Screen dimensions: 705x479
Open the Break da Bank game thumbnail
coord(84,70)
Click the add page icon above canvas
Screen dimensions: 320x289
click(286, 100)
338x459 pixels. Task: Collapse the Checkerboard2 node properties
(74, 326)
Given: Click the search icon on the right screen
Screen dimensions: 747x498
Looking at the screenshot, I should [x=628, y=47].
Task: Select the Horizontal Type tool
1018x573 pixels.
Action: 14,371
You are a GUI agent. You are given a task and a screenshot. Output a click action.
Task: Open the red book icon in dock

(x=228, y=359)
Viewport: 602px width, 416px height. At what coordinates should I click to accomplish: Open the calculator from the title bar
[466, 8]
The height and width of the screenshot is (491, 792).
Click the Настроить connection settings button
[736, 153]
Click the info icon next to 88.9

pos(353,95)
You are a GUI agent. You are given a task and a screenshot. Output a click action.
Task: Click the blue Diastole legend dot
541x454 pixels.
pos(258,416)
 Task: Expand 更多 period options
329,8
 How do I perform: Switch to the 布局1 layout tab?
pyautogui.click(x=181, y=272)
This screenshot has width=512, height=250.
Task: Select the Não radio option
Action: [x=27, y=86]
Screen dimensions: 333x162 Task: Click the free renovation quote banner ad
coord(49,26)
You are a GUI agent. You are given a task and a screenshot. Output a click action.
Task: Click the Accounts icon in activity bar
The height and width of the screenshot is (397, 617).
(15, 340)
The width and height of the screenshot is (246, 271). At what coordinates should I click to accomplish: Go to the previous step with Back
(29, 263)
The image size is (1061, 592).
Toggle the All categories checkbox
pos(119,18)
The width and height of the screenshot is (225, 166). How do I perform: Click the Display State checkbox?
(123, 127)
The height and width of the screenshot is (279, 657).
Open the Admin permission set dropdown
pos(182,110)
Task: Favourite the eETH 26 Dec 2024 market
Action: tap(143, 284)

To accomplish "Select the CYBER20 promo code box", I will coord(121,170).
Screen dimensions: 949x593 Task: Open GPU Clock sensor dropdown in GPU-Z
══════════
Given task
Present every line of the material above as a Markdown table with the columns Number and Line, numbering the rows in order and leaving out any blank lines.

Problem solution
| Number | Line |
|---|---|
| 1 | Screen dimensions: 705x479 |
| 2 | Open the Break da Bank game thumbnail |
| 3 | coord(84,70) |
| 4 | Click the add page icon above canvas |
| 5 | Screen dimensions: 320x289 |
| 6 | click(286, 100) |
| 7 | 338x459 pixels. Task: Collapse the Checkerboard2 node properties |
| 8 | (74, 326) |
| 9 | Given: Click the search icon on the right screen |
| 10 | Screen dimensions: 747x498 |
| 11 | Looking at the screenshot, I should [x=628, y=47]. |
| 12 | Task: Select the Horizontal Type tool |
| 13 | 1018x573 pixels. |
| 14 | Action: 14,371 |
| 15 | You are a GUI agent. You are given a task and a screenshot. Output a click action. |
| 16 | Task: Open the red book icon in dock |
| 17 | (x=228, y=359) |
| 18 | Viewport: 602px width, 416px height. At what coordinates should I click to accomplish: Open the calculator from the title bar |
| 19 | [466, 8] |
| 20 | The height and width of the screenshot is (491, 792). |
| 21 | Click the Настроить connection settings button |
| 22 | [736, 153] |
| 23 | Click the info icon next to 88.9 |
| 24 | pos(353,95) |
| 25 | You are a GUI agent. You are given a task and a screenshot. Output a click action. |
| 26 | Task: Click the blue Diastole legend dot |
| 27 | 541x454 pixels. |
| 28 | pos(258,416) |
| 29 |  Task: Expand 更多 period options |
| 30 | 329,8 |
| 31 |  How do I perform: Switch to the 布局1 layout tab? |
| 32 | pyautogui.click(x=181, y=272) |
| 33 | This screenshot has width=512, height=250. |
| 34 | Task: Select the Não radio option |
| 35 | Action: [x=27, y=86] |
| 36 | Screen dimensions: 333x162 Task: Click the free renovation quote banner ad |
| 37 | coord(49,26) |
| 38 | You are a GUI agent. You are given a task and a screenshot. Output a click action. |
| 39 | Task: Click the Accounts icon in activity bar |
| 40 | The height and width of the screenshot is (397, 617). |
| 41 | (15, 340) |
| 42 | The width and height of the screenshot is (246, 271). At what coordinates should I click to accomplish: Go to the previous step with Back |
| 43 | (29, 263) |
| 44 | The image size is (1061, 592). |
| 45 | Toggle the All categories checkbox |
| 46 | pos(119,18) |
| 47 | The width and height of the screenshot is (225, 166). How do I perform: Click the Display State checkbox? |
| 48 | (123, 127) |
| 49 | The height and width of the screenshot is (279, 657). |
| 50 | Open the Admin permission set dropdown |
| 51 | pos(182,110) |
| 52 | Task: Favourite the eETH 26 Dec 2024 market |
| 53 | Action: tap(143, 284) |
| 54 | To accomplish "Select the CYBER20 promo code box", I will coord(121,170). |
| 55 | Screen dimensions: 949x593 Task: Open GPU Clock sensor dropdown in GPU-Z |